4 stars 3 forks source link

Refactor DETR model to pl lightning #43

Closed yangtcai closed 2 years ago

yangtcai commented 2 years ago

26

yangtcai commented 2 years ago

Maybe this time it can be trained :D

yangtcai commented 2 years ago

Ooops!!! Forget to update the remove.

yangtcai commented 2 years ago

Hi, @williamstark01, I have found what's happening in implementing Lightning, it seems like https://github.com/Ensembl/gene_pcp/blob/121be9895d414da3f13b5c8ec7588754e03336e1/transformer_pipeline.py#L468 will lead to the problem, and I test the callback function when in my friend's cluster, the same code will stop at 14 epochs compared our 5 or 6 epochs. I'm not sure the callback fuction is necessary for our project, what do you think about it?

williamstark01 commented 2 years ago

Early stopping is actually very simple, it just tracks validation loss and stops training if loss didn't improve for a number of epochs. https://pytorch-lightning.readthedocs.io/en/stable/common/early_stopping.html#earlystopping-callback

So I'd say let's add it back, and I see that the number of epochs without improvement before stopping training (called "patience") is set to a low value in config, can you try increasing it and see whether that resolves the issue?

patience: 3
williamstark01 commented 2 years ago

The last commit with the new mAP is large and difficult to see what changed. Could you add a short description on what was updated and why?
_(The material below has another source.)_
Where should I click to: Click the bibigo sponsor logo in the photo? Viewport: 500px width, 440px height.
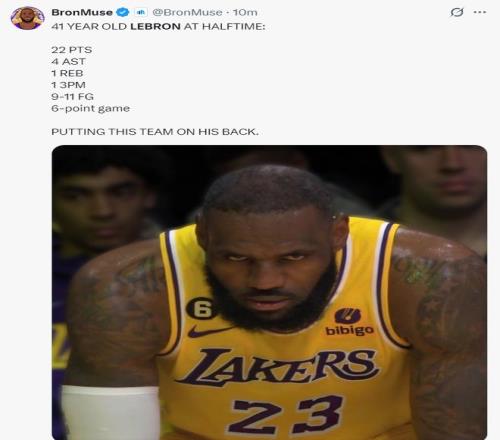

yangtcai commented 2 years ago

Thanks for telling me about the Early stopping, I will add this as soon as possible. The commit about the mAP is mainly because I need an identifier of the sequence. When we compute the mAP, we will choose the prediction which has the greatest IOU with the ground truth. When we do the matching, there is a situation we need to avoid that the prediction in the sample1 matches the ground truth in sample2. So I use seq_start as the identifier, in dataloader stage, It will produce the sequence itself and its seq_start, in the training stage, the prediction value also contains the seq_start and the original prediction info (the class and the position).

williamstark01 commented 2 years ago

I noticed another warning:

UserWarning: Trying to infer the `batch_size` from an ambiguous collection. The batch size we found is 1. To avoid any miscalculations, use `self.log(..., batch_size=batch_size)`.

batch_size is equal to 2 in the config, so you may need to use the extra argument to self.log, or maybe something is wrong there?